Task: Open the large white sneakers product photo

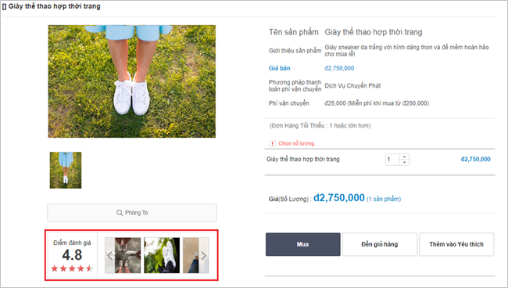Action: (x=132, y=81)
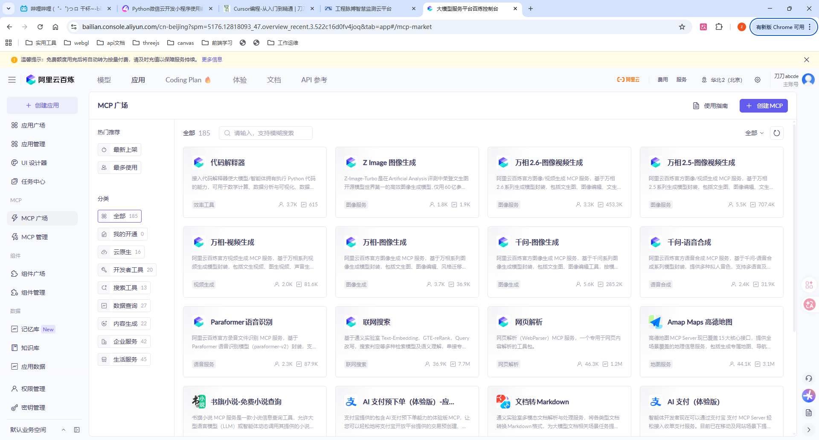Screen dimensions: 819x440
Task: Open the 更多信息 link in the notice banner
Action: tap(212, 60)
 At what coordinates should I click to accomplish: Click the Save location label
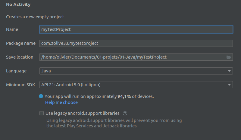[20, 57]
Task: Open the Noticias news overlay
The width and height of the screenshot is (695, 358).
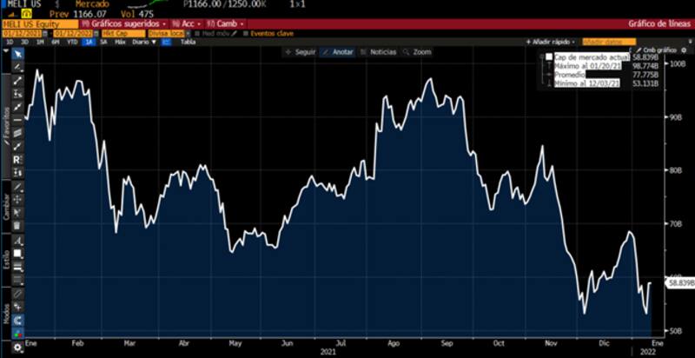Action: tap(379, 52)
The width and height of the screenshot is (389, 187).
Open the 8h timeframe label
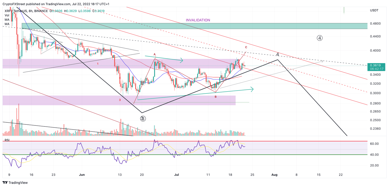31,11
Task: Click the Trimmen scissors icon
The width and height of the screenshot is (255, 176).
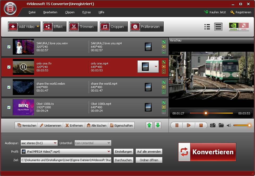Action: tap(74, 27)
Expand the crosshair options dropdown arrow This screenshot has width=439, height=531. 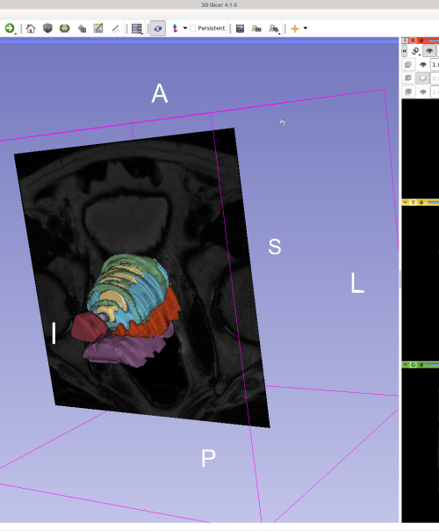(306, 28)
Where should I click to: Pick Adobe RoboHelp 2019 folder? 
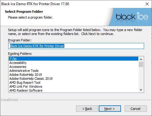pyautogui.click(x=74, y=75)
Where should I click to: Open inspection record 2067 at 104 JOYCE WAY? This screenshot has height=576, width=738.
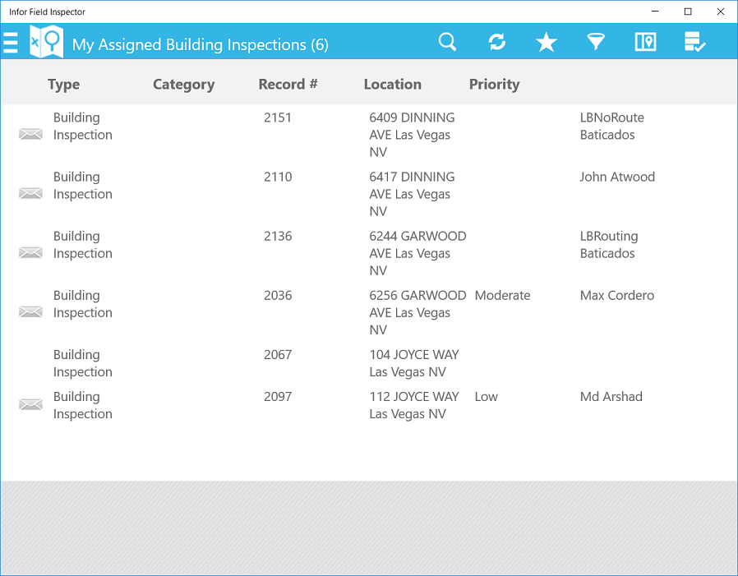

____________________

DESCRIPTION OF THE TASK> Exactly as written, reproduce the lines from the beginning of the material through the line with "Task: Click the Trimmen scissors icon", and skip any picture.

TASK RESULT>
Task: Open the large white sneakers product photo

Action: (x=132, y=81)
Screen dimensions: 819x440
Task: Open the 更多信息 link in the notice banner
Action: tap(212, 60)
 At what coordinates should I click to accomplish: Click the Save location label
[20, 57]
Task: Open the Noticias news overlay
The width and height of the screenshot is (695, 358).
Action: tap(379, 52)
The width and height of the screenshot is (389, 187).
Open the 8h timeframe label
31,11
Task: Click the Trimmen scissors icon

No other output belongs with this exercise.